* [Stated problem]:
Switch "navigation pane" to "sidebar" throughout the data below and leave everything else unchanged. Omit the pictures from your output.

(Item position entries)
↓

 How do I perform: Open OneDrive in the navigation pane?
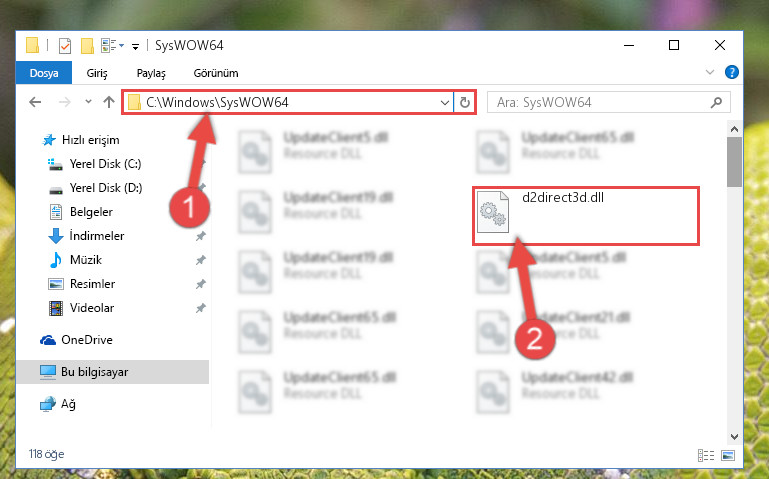[x=87, y=340]
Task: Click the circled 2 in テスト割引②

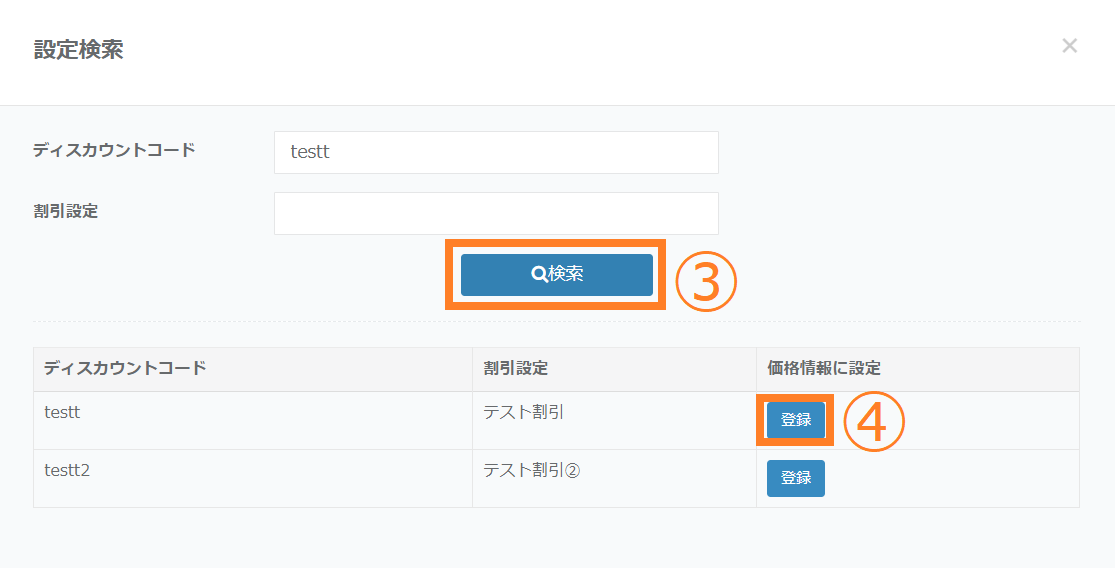Action: (572, 470)
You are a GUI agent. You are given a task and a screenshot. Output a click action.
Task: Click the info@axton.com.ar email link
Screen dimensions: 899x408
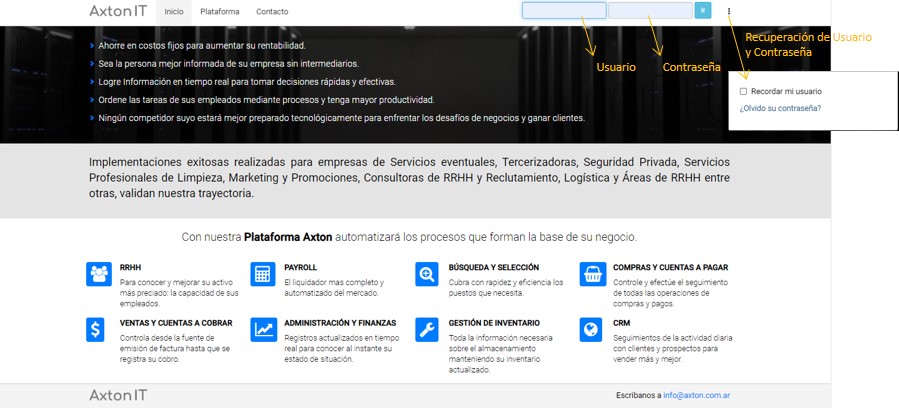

↑

* [Response to the task]:
 How do I perform: Open OneDrive in the sidebar?
[x=87, y=340]
Task: Click the circled 2 in テスト割引②

Action: (572, 470)
You are a GUI agent. You are given a task and a screenshot. Output a click action.
Task: Click the info@axton.com.ar email link
Screen dimensions: 899x408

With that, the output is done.